(Data items)
-- Opening Marker --

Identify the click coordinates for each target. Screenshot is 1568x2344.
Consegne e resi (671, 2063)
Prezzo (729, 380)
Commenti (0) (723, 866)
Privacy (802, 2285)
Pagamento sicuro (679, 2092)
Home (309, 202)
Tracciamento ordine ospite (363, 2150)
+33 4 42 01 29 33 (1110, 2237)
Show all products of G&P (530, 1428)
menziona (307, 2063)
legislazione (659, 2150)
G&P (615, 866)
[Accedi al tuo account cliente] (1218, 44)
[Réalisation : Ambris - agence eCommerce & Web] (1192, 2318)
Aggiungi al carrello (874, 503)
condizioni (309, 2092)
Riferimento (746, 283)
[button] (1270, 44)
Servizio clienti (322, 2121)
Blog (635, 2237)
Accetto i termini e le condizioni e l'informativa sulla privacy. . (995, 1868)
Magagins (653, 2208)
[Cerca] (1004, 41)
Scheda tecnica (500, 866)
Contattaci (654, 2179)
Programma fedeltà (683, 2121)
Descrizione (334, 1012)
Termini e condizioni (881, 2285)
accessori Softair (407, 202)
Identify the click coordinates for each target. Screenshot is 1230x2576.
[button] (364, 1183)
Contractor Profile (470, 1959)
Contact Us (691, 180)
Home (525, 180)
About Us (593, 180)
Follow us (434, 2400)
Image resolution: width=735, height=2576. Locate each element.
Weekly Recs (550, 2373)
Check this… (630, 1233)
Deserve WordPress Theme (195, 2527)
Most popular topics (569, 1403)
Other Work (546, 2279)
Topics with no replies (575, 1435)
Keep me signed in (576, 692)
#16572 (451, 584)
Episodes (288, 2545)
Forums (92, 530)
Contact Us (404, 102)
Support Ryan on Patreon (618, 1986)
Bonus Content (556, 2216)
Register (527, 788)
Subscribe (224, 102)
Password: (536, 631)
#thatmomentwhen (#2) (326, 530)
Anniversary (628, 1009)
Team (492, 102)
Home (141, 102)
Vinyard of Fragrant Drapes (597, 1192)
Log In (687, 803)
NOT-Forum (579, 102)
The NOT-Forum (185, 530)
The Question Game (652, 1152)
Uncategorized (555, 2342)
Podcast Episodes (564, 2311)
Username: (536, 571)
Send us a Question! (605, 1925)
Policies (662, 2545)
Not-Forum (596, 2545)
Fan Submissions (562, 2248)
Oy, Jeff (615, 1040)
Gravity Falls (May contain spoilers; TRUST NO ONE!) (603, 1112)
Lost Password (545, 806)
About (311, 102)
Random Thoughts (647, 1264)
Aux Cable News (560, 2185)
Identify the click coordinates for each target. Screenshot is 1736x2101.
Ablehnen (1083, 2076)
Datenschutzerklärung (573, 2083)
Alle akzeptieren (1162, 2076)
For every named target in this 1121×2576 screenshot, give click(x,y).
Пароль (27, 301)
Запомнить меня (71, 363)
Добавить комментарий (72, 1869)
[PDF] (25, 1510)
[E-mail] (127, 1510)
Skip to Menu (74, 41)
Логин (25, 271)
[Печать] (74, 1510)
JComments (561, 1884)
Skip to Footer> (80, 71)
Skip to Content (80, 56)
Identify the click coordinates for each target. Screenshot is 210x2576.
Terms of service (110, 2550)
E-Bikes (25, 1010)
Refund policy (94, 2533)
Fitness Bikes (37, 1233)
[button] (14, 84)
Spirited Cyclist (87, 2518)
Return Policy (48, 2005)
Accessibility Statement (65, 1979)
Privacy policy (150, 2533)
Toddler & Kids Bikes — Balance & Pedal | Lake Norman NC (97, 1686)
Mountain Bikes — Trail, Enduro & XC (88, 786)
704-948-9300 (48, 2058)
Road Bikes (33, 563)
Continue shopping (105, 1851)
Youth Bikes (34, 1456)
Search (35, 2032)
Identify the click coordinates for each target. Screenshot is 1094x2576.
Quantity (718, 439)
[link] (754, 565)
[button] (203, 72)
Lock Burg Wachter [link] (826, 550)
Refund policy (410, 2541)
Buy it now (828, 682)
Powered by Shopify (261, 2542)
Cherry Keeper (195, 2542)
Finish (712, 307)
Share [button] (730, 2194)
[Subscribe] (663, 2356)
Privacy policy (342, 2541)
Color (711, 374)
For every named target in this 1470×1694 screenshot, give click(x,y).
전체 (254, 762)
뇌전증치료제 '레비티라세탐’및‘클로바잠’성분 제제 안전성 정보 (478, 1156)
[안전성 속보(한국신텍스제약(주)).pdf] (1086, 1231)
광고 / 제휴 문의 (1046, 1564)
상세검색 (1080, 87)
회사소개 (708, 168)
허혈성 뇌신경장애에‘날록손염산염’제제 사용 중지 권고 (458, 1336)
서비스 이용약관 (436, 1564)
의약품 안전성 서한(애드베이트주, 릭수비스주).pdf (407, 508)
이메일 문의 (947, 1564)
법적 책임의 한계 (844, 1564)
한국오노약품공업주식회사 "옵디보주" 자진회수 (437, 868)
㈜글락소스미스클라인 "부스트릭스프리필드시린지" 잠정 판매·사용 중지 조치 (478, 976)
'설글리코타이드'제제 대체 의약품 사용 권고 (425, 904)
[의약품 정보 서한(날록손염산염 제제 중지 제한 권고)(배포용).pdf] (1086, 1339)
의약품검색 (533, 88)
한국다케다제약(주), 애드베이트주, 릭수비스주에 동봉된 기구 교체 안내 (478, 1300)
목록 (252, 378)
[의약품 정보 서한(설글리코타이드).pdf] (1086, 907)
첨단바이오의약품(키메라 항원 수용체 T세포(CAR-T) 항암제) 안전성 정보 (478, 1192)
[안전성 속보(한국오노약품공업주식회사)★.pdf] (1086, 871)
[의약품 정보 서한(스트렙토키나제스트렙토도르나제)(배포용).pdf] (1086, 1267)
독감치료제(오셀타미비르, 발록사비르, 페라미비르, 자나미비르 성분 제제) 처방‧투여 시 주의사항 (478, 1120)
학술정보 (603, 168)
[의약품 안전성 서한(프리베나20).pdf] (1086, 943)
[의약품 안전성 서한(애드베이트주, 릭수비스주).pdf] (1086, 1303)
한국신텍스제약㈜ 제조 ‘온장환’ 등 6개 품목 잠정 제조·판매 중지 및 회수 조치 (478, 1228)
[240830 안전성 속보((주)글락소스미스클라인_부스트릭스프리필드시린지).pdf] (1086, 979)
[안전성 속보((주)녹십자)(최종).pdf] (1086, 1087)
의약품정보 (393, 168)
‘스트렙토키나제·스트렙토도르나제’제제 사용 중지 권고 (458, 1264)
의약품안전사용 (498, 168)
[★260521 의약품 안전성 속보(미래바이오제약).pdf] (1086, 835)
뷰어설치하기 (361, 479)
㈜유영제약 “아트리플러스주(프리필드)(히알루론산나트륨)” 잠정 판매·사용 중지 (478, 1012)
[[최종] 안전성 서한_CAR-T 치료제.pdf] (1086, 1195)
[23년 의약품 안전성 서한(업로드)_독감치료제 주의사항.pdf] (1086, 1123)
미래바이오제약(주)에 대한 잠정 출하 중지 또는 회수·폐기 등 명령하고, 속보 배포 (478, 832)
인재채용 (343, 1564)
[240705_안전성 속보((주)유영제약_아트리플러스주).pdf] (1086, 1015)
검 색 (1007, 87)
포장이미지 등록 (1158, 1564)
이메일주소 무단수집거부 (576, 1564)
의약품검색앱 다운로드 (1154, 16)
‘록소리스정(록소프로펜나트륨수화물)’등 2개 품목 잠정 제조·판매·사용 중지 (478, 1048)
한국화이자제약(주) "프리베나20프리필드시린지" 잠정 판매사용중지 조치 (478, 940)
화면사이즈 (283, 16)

-- Closing Marker --

» TASK DETAILS
When a line of the records includes "애드베이트주", that line belongs in the answer.

» WRITTEN SOLUTION
의약품 안전성 서한(애드베이트주, 릭수비스주).pdf (407, 508)
한국다케다제약(주), 애드베이트주, 릭수비스주에 동봉된 기구 교체 안내 (478, 1300)
[의약품 안전성 서한(애드베이트주, 릭수비스주).pdf] (1086, 1303)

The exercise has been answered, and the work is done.